WORK TO COMPLETE —
Only the lines from the one containing "Click the browse takes folder icon" through the end of the entries should be repeated, exactly as they appear, first and last included.

═════ EXERCISE MATERIALS ═════

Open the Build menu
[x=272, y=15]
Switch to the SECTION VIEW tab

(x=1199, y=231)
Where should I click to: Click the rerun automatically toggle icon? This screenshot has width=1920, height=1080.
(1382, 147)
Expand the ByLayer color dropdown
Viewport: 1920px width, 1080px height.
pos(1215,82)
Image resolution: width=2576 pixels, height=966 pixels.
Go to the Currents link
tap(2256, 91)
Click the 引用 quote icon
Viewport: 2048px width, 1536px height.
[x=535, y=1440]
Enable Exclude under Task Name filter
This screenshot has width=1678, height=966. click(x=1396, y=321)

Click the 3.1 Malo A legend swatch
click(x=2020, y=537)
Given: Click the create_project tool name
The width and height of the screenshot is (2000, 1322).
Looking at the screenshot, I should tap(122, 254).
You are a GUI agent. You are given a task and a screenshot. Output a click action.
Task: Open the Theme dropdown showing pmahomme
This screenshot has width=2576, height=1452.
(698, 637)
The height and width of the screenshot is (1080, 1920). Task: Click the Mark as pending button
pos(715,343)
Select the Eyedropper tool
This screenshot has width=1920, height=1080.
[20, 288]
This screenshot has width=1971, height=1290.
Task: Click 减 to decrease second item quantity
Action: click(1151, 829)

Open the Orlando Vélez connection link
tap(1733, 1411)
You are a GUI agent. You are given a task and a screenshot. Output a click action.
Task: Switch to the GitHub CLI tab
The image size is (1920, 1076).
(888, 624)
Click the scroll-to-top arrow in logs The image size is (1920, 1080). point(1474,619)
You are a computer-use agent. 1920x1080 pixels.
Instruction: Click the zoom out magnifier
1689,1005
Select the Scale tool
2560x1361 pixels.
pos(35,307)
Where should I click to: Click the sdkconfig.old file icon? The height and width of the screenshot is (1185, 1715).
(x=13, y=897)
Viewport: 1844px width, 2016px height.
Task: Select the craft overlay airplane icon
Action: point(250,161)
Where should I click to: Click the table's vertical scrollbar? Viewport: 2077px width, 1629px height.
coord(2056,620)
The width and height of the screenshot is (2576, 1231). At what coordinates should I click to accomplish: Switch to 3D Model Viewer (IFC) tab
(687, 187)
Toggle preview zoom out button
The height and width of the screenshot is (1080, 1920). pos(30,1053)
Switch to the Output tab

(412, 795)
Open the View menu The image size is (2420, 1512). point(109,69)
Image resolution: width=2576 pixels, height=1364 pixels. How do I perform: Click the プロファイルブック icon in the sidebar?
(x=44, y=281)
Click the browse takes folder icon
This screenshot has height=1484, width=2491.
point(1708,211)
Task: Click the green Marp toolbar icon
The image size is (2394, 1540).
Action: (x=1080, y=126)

═════

TASK ANSWER —
Click the browse takes folder icon
This screenshot has height=1484, width=2491.
point(1708,211)
Task: Click the green Marp toolbar icon
The image size is (2394, 1540).
Action: (x=1080, y=126)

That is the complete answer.